▶ _任务_
接着写下面这段讲替换字符串中空格的文字，从它的最后一行之后往下写。

▶ _选段_
+-------+
剑指offer之把字符串里面空格替换成百分之20[时间复杂度是O(n)]

1 问题

把字符串里面空格替换成20%

要求:时间复杂度是O(n)

2 思路

比如我们字符串ab cd ef,我们先计算出新字符串需要的长度,我们分别搞2个指针指向老的和新的字符串的尾巴,然后老字符串从'\0'开始拷贝数据到新的字符串尾巴,同时两个指针同时左移,如果老的字符串遇到了空格,那么老的字符串指针往左边移动一格,然后新的字符串指针依然向左移动并且填充'0' 、'2'、 '%',直到老的字符串指针到最左边或者老的字符串指针和新的字符串指针相等就不循环了

3 代码实现

#include <stdio.h>
#include <stdlib.h>
#include <string.h> 

int insert(char *a, int len, char *replace, int replaceLen)
{
//先得到多少个空格
char *p = a;
//先得到多少个空格
int count = 0;
int oldLen = 0;
while (*p != '\0')
{
if (*p == ' ')
{
++count;
}
++p;
++oldLen;
}
//计算新的字符串长度
int newLen = oldLen + count * (replaceLen - 1);
printf("oldLen is %d\n", oldLen);
printf("newLen is %d\n", newLen);
if (newLen > len)
{
printf("数组的长度不够\n");
return -1;
}
//循环条件也就是需要移动的数组下标最左边
while (oldLen >= 0) //或加上while(oldLen >=0 && oldLen < newLen)
{
//if (*(a + oldLen) != ' ')和下面的if等价
if (a[oldLen] != ' ')
{
//这里用这个和下面的等价
/**
*(a + newLen) = *(a + oldLen);
newLen--;
oldLen--;
**/
a[newLen--] = a[oldLen--];
}
else
{
oldLen--;
a[newLen--] = '0';
a[newLen--] = '2';
a[newLen--] = '%';
}
}
return 0;
}

int main()
+-------+
▶ _所给材料_
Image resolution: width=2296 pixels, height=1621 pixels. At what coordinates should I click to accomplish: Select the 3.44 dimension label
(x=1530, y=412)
+-------+
▶ _任务结果_
{
//这里给出数组的大小长度不能小于空格替换%20后
//新的数组的长度,我们后面的函数需要做出处理
char a[20] ="ab cd ef";
int len = sizeof(a);
int result = insert(a, len, "%20", 3);
if (result != 0)
{
printf("insert fail\n");
return -1;
}
printf("chars is %s\n", a);
printf("区分strlen和sizeof\n");

char c[] = "abc";
char d[3] = "abc";
char e[4] = "abc";
char *p = "abc";
printf("sizeof(c) is %d\n", sizeof(c));
printf("sizeof(d) is %d\n", sizeof(d));
printf("sizeof(e) is %d\n", sizeof(e));
printf("sizeof(p) is %d\n", sizeof(p));

printf("strlen(c) is %d\n", strlen(c));
printf("strlen(d) is %d\n", strlen(d));
printf("strlen(e) is %d\n", strlen(e));
printf("strlen(p) is %d\n", strlen(p));

return 0;
}

4 运行结果

oldLen is 8
newLen is 12
chars is ab%20cd%20ef
区分strlen和sizeof
sizeof(c) is 4
sizeof(d) is 3
sizeof(e) is 4
sizeof(p) is 8
strlen(c) is 3
strlen(d) is 3
strlen(e) is 3
strlen(p) is 3
(0)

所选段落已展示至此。